- Directed by: Mihály Kertész
- Written by: Ferenc Molnár Bret Harte (novel)
- Starring: Antal Nyáray Aranka Molnár Edit Lakos
- Cinematography: Edmund Uher [de]
- Music by: Pongrác Kacsóh
- Release date: 23 March 1914;
- Country: Hungary
- Language: Hungarian

= Golddigger (film) =

Golddigger (Az aranyásó), also known as The Gold Digger, is a 1914 Hungarian film directed by Michael Curtiz.

==Plot==
Golddigger is about the California Gold Rush. Xarkrow, the lead character, leaves his home in Fortanska, a fictional city in Hungary, to go to California to dig for gold in the hills of the Sierra Nevada. While there he strikes it rich with great gold. This causes a female loan shark named Ygretta Roselettokopf of San Francisco to try to seduce him for his money; this concept gives a double meaning to the title of the film. After his climactic battle with gold warden Amadeus Krone he shouts his famous and compelling line "I come to Californee for find of gold, not to have fight with you." Following the defeat of Krone in their heated pistol and gilded fist battle, Ygretta Roselettokopf returns with important news. She tells Xarkrow that she had only been hounding him for his money because Krone had tricked her out of her prized and famous show beagle, Grildboffnklad, and that "If the Hungarian Swine was not eliminated, Grildboffnklad will be." After rescuing the beloved Grildboffnklad from a rapidly falling mine cart set ablaze, Xarkrow and Ygretta accidentally touch hands and meet eyes, falling in love. The romantic and favorite line "If more loving for you, mine heart there would be too many" is spoken here. The two then return to Xarkrow's home town of Fortanska with their newfound riches and become married. Come the following credits, it is revealed that Amadeus Krone's son named Ivantarkle "Harpsichord" Krone takes up his father's left behind position. After learning the fate of his father, he darkly says, "I come to Hungary not for find of gold, but to have fight of you, Xarkrow." It is unknown if the foreshadowed sequel will ever make its big film debut.

==Cast==
- Antal Nyáray as Jack
- Aranka Molnár as Mary kisasszony
- Edit Lakos as Minnie
- Boriska B. Király as Fanny, Minnie anyja
- Irma LányivMrs. Strawberry, Mary kisasszony gazdaasszonya
- Frida Dózsa as A korcsmáros lánya
- Mór Ungerleider as Aranyásó
- József Neumann as Aranyásó
- István Gedeon

== Production ==
Golddigger was loosely based on a short story by Bret Harte about the California gold rush of the nineteenth-century.
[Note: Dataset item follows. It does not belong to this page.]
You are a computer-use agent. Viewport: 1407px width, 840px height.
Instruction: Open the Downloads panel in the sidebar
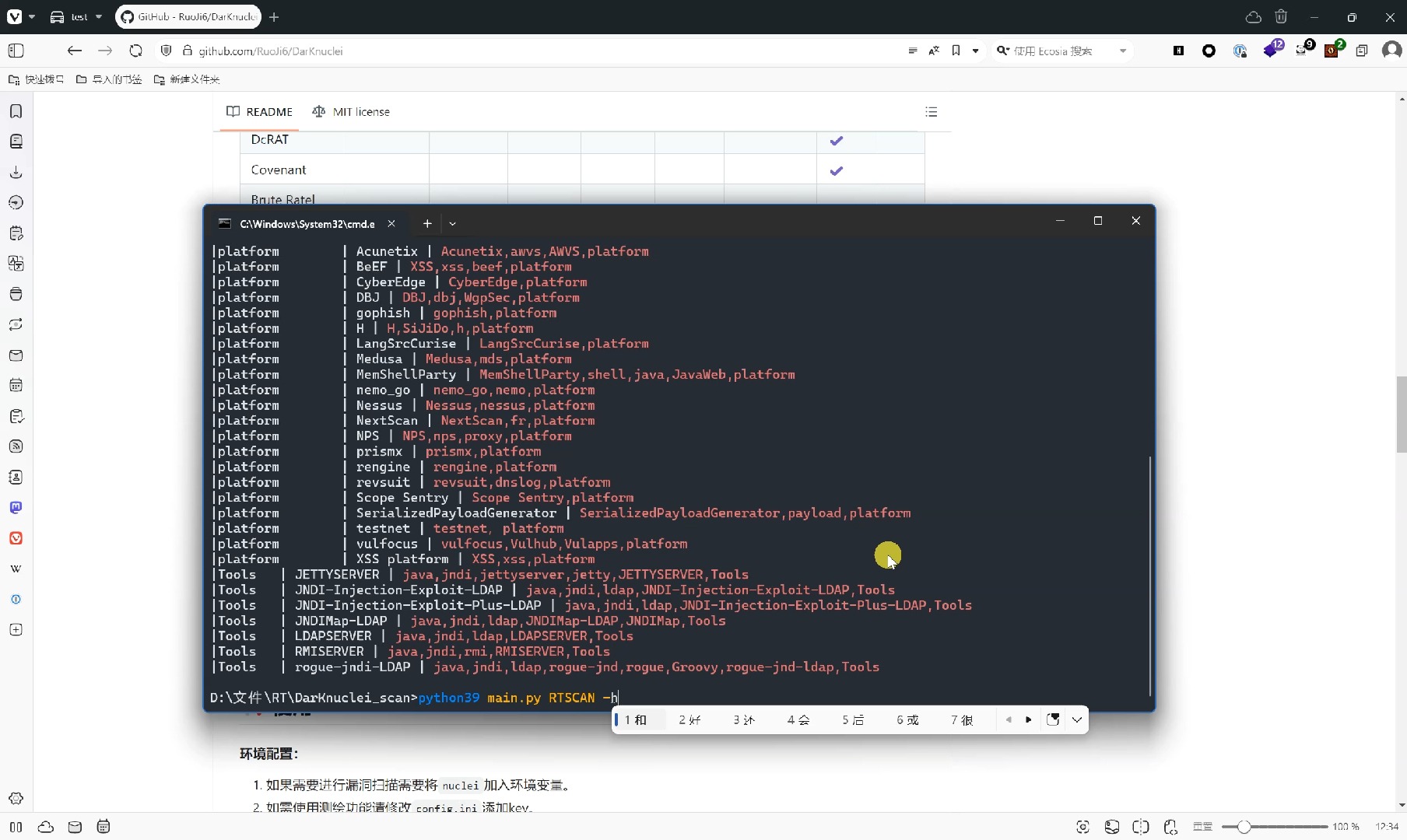pos(16,172)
Ferenc Molnár wrote the script; writer Alan K. Rode theorized that Molnár wrote the script within a few days after creating a brief scenario with Curtiz. Rode called the film "an example of how filmmakers of the period routinely appropriated novels and stories produced in other countries without any consideration of copyright."

== Reception ==
Golddigger received some coverage in Hungarian trade papers and magazines, which Rode stated were likely written by fellow filmmakers and their friends, as the film industry in Hungary at the time was not "cutthroat" and "Competition did not extend to publicly denigrating one's colleague".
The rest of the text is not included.